EXCERPTED DATA:

○ ○ ○

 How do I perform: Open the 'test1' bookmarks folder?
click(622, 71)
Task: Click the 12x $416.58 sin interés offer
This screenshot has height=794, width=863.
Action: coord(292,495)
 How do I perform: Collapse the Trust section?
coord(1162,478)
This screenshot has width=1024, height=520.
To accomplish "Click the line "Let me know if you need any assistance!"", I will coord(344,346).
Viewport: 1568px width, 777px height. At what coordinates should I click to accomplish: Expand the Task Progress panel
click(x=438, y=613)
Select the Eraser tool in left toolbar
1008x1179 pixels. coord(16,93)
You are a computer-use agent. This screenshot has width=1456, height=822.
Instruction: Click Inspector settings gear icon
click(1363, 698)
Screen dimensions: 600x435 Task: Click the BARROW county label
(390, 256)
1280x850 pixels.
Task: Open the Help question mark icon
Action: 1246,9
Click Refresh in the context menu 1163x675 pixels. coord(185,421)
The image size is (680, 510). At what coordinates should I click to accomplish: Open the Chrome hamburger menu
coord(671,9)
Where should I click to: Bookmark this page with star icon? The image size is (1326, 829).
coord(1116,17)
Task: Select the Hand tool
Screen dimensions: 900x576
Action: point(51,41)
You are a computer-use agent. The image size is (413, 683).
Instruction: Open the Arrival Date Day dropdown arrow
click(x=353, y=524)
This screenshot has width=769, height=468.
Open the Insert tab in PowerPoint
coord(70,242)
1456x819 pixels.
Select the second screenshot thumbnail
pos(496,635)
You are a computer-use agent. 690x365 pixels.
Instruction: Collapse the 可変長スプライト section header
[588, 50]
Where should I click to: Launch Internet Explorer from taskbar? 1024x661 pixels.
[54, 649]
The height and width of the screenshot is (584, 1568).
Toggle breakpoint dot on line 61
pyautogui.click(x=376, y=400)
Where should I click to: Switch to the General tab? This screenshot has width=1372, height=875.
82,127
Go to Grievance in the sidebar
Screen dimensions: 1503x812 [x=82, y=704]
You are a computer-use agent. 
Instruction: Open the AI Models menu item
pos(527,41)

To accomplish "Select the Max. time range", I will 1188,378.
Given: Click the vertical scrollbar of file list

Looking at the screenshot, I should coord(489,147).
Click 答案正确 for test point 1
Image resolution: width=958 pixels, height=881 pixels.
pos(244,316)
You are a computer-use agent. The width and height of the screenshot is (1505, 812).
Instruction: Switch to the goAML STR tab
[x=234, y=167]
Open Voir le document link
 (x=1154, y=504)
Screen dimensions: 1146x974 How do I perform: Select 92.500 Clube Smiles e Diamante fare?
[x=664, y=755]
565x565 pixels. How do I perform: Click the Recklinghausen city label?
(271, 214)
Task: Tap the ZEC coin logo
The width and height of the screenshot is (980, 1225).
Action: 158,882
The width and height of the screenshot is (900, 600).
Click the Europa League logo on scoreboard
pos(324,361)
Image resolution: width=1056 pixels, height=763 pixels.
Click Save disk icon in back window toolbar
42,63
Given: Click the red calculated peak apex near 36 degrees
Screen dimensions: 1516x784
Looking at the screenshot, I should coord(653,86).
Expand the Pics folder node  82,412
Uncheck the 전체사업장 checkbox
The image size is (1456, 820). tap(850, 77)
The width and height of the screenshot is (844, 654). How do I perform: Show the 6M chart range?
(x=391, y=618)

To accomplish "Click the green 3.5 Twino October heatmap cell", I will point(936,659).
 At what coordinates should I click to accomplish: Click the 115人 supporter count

○ ○ ○

WHAT TO DO:
Give every line of the items above as a numbered list, leaving out the blank lines.

FINISHED TASK:
1.  How do I perform: Open the 'test1' bookmarks folder?
2. click(622, 71)
3. Task: Click the 12x $416.58 sin interés offer
4. This screenshot has height=794, width=863.
5. Action: coord(292,495)
6.  How do I perform: Collapse the Trust section?
7. coord(1162,478)
8. This screenshot has width=1024, height=520.
9. To accomplish "Click the line "Let me know if you need any assistance!"", I will coord(344,346).
10. Viewport: 1568px width, 777px height. At what coordinates should I click to accomplish: Expand the Task Progress panel
11. click(x=438, y=613)
12. Select the Eraser tool in left toolbar
13. 1008x1179 pixels. coord(16,93)
14. You are a computer-use agent. This screenshot has width=1456, height=822.
15. Instruction: Click Inspector settings gear icon
16. click(1363, 698)
17. Screen dimensions: 600x435 Task: Click the BARROW county label
18. (390, 256)
19. 1280x850 pixels.
20. Task: Open the Help question mark icon
21. Action: 1246,9
22. Click Refresh in the context menu 1163x675 pixels. coord(185,421)
23. The image size is (680, 510). At what coordinates should I click to accomplish: Open the Chrome hamburger menu
24. coord(671,9)
25. Where should I click to: Bookmark this page with star icon? The image size is (1326, 829).
26. coord(1116,17)
27. Task: Select the Hand tool
28. Screen dimensions: 900x576
29. Action: point(51,41)
30. You are a computer-use agent. The image size is (413, 683).
31. Instruction: Open the Arrival Date Day dropdown arrow
32. click(x=353, y=524)
33. This screenshot has width=769, height=468.
34. Open the Insert tab in PowerPoint
35. coord(70,242)
36. 1456x819 pixels.
37. Select the second screenshot thumbnail
38. pos(496,635)
39. You are a computer-use agent. 690x365 pixels.
40. Instruction: Collapse the 可変長スプライト section header
41. [588, 50]
42. Where should I click to: Launch Internet Explorer from taskbar? 1024x661 pixels.
43. [54, 649]
44. The height and width of the screenshot is (584, 1568).
45. Toggle breakpoint dot on line 61
46. pyautogui.click(x=376, y=400)
47. Where should I click to: Switch to the General tab? This screenshot has width=1372, height=875.
48. 82,127
49. Go to Grievance in the sidebar
50. Screen dimensions: 1503x812 [x=82, y=704]
51. You are a computer-use agent. 
52. Instruction: Open the AI Models menu item
53. pos(527,41)
54. To accomplish "Select the Max. time range", I will 1188,378.
55. Given: Click the vertical scrollbar of file list
56. Looking at the screenshot, I should coord(489,147).
57. Click 答案正确 for test point 1
58. Image resolution: width=958 pixels, height=881 pixels.
59. pos(244,316)
60. You are a computer-use agent. The width and height of the screenshot is (1505, 812).
61. Instruction: Switch to the goAML STR tab
62. [x=234, y=167]
63. Open Voir le document link
64.  (x=1154, y=504)
65. Screen dimensions: 1146x974 How do I perform: Select 92.500 Clube Smiles e Diamante fare?
66. [x=664, y=755]
67. 565x565 pixels. How do I perform: Click the Recklinghausen city label?
68. (271, 214)
69. Task: Tap the ZEC coin logo
70. The width and height of the screenshot is (980, 1225).
71. Action: 158,882
72. The width and height of the screenshot is (900, 600).
73. Click the Europa League logo on scoreboard
74. pos(324,361)
75. Image resolution: width=1056 pixels, height=763 pixels.
76. Click Save disk icon in back window toolbar
77. 42,63
78. Given: Click the red calculated peak apex near 36 degrees
79. Screen dimensions: 1516x784
80. Looking at the screenshot, I should coord(653,86).
81. Expand the Pics folder node  82,412
82. Uncheck the 전체사업장 checkbox
83. The image size is (1456, 820). tap(850, 77)
84. The width and height of the screenshot is (844, 654). How do I perform: Show the 6M chart range?
85. (x=391, y=618)
86. To accomplish "Click the green 3.5 Twino October heatmap cell", I will point(936,659).
87.  At what coordinates should I click to accomplish: Click the 115人 supporter count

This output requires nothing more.